Old Swedish - Orthography

Orthography

Old Swedish used some letters that are no longer found in modern Swedish: ⟨æ⟩ and ⟨ø⟩ were used for modern ⟨ä⟩ and ⟨ö⟩ respectively, and ⟨þ⟩ could stand for both /ð/ (th as in the) and /θ/ (th as in thing). In the latter part of the 14th century ⟨þ⟩ was replaced with ⟨th⟩ and ⟨dh⟩.

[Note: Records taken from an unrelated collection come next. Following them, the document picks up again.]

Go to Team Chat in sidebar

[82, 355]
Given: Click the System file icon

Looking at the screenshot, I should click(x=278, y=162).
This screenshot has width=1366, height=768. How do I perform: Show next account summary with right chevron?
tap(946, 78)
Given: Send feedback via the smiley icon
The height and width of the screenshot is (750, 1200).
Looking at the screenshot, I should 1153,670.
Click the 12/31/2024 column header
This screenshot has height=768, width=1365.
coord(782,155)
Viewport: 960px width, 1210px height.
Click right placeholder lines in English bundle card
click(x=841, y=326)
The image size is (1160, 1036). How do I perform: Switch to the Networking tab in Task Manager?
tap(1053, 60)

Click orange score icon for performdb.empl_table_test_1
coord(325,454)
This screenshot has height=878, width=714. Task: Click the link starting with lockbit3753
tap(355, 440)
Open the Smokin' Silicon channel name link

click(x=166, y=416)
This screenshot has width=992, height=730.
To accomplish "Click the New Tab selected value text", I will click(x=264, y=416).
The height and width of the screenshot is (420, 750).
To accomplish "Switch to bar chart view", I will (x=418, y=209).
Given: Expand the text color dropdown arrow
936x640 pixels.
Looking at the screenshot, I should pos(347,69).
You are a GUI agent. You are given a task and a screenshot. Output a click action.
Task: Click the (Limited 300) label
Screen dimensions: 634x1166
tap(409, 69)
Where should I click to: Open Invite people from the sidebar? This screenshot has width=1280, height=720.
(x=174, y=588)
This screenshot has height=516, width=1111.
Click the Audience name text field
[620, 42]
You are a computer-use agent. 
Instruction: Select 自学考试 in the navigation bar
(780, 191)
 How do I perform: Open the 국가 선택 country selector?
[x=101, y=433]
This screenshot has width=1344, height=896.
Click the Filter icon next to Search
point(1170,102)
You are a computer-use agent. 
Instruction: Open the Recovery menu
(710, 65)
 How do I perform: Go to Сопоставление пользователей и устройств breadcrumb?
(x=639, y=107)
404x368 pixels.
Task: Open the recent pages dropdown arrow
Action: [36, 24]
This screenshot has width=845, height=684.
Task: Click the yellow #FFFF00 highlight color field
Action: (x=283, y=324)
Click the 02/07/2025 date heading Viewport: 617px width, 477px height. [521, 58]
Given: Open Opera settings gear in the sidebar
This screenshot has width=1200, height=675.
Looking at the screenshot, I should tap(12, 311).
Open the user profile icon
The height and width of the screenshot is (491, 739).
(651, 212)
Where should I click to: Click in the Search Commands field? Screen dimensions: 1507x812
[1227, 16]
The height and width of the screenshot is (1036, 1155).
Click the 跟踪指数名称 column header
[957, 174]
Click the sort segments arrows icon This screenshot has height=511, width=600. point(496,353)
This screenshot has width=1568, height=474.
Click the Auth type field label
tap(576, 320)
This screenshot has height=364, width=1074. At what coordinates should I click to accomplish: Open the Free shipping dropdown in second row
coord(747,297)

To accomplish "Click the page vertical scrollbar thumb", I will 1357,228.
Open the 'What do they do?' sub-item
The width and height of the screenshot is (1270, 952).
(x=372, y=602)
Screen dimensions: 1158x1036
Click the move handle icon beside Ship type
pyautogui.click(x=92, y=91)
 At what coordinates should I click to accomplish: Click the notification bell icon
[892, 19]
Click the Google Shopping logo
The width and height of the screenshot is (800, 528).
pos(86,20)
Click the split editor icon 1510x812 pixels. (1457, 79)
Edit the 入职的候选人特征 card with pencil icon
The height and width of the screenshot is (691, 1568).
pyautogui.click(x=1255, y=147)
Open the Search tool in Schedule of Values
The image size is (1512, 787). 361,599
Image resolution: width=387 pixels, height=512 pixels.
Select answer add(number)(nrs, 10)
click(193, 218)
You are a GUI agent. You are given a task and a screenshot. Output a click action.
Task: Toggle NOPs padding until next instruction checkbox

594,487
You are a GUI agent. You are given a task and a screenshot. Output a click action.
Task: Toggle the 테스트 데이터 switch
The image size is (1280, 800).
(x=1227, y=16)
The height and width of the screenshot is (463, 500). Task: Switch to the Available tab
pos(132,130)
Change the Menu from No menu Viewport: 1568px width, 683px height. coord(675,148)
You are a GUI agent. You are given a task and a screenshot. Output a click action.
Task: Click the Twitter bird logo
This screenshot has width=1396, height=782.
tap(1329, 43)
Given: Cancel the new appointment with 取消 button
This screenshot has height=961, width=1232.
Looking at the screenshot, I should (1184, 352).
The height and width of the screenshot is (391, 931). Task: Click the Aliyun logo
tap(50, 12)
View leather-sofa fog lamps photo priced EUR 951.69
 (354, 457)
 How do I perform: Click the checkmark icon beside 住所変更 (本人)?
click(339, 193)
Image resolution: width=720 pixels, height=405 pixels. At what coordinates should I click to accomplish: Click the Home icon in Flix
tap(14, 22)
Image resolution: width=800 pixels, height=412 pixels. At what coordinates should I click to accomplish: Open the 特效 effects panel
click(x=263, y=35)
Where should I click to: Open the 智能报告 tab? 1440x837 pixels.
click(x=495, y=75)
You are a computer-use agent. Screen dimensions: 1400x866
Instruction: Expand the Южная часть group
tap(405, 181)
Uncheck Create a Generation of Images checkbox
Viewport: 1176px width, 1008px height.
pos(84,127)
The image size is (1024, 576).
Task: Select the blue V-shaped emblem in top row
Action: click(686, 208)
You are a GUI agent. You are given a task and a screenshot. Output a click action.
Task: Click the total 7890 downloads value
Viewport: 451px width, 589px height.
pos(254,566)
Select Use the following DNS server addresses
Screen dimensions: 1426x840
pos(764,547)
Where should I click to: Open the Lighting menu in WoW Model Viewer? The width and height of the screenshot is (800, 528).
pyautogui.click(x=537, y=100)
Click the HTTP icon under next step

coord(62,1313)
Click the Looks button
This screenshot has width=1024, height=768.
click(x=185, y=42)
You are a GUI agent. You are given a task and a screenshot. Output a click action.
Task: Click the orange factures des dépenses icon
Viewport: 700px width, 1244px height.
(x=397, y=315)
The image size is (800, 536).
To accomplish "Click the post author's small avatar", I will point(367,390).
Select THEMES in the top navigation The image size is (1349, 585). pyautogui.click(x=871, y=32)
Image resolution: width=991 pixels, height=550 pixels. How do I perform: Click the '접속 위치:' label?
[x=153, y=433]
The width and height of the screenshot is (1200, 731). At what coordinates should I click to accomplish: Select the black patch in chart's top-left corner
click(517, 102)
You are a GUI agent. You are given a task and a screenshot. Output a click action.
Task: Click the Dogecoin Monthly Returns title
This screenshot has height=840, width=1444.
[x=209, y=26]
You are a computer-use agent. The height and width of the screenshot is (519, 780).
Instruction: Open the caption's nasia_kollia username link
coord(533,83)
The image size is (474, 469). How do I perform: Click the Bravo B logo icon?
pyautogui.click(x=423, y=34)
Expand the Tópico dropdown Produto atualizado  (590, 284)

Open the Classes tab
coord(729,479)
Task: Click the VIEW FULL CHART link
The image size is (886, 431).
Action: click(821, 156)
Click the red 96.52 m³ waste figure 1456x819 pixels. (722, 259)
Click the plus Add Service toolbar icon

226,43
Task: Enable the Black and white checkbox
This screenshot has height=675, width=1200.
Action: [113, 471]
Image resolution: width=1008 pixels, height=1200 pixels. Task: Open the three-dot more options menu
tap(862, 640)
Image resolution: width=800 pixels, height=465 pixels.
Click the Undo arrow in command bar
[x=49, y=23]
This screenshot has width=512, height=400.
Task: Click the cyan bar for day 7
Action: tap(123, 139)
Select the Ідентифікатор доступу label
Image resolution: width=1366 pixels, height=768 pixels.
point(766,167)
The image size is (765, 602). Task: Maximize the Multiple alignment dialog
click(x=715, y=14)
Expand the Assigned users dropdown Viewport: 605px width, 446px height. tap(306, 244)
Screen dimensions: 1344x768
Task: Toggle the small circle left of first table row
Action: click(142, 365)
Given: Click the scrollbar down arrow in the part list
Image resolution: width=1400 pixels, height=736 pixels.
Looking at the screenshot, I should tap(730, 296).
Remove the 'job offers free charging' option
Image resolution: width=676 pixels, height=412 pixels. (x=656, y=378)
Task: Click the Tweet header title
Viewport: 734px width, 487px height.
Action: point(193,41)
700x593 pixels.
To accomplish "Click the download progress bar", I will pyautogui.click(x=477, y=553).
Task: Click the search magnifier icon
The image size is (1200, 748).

The grapheme ⟨i⟩ could stand for both the phonemes /i/ and /j/ (e.g. siäl (soul), själ in modern Swedish). The graphemes ⟨u⟩, ⟨v⟩, and ⟨w⟩ were used interchangeably with the phonemes /v/ and /u/ (e.g. vtan (without), utan in modern Swedish), and ⟨w⟩ could also sometimes stand for the consonant-vowel combinations /vu/ and /uv/: dwa (duva or dove).

Certain abbreviations were used in writing, such as ⟨mꝫ⟩ for medh (modern med, with). The letter combinations ⟨aa⟩ and ⟨oe⟩ were often written so that one of the letters stood above the other as a smaller letter, which led to the development of the modern letters ⟨å⟩, ⟨ä⟩, and ⟨ö⟩.